(Page text Opens)

Sanderson Farms topped 3Q estimates despite restaurant closures amid the coronavirus pandemic. The poultry producer benefited from increased demand by retail grocery store customers.
Sanderson Farms (SAFM) delivered upbeat 3Q results (ending July 31), wherein its adjusted earnings of $1.48 per share came way ahead of Street estimates of $0.95 per share. However, 3Q earnings fell 38.6% year-over-year, due to restaurant closures amid the pandemic, which severely dented its food-service business. Revenues of $956.5 million exceeded the consensus estimate of $936 million and grew 1.2% year-over-year.
Sanderson’s Joe F. Sanderson pointed out that 3Q results “reflect extreme market volatility for products sold to food service customers.” However, the company witnessed “continued strong demand for products sold to retail grocery store customers” as consumers started preparing more meals at home amid the pandemic. (See SAFM stock analysis on TipRanks).
Ahead of the 3Q results, Cleveland Research analyst Michael Piken said that he expects Sanderson to report a “sizable” earnings miss for 3Q. Piken expects prices to stay lower due to the “slower than expected export demand and greater than expected product availability.”
Currently, the Street has a cautiously optimistic outlook on the stock. The Moderate Buy analyst consensus is based on 3 Buys and 2 Holds. The average price target of $130.75 implies upside potential of about 8.4%, with shares down about 34% year-to-date.

(Page text Closes)
(Input data Opens)

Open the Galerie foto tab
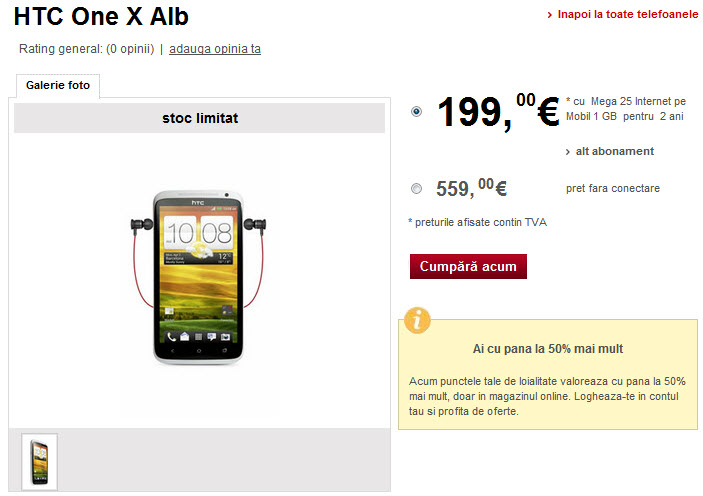 58,85
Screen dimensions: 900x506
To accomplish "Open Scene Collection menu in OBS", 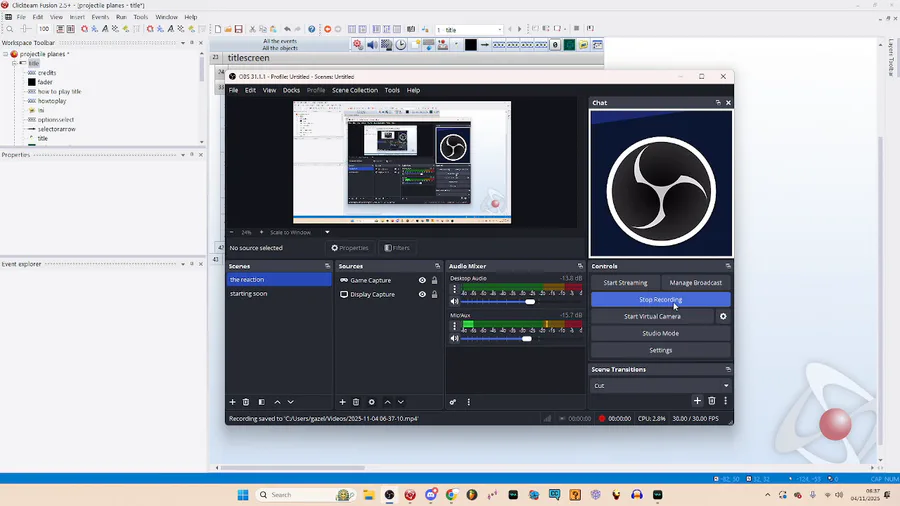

(Input data Closes)

## Activity
In the article on Sanderson Farms' third-quarter results, what revenue did the company report for the quarter? Nothing in the listing is needed here.

## Response area
Sanderson Farms reported third-quarter revenue of $956.5 million.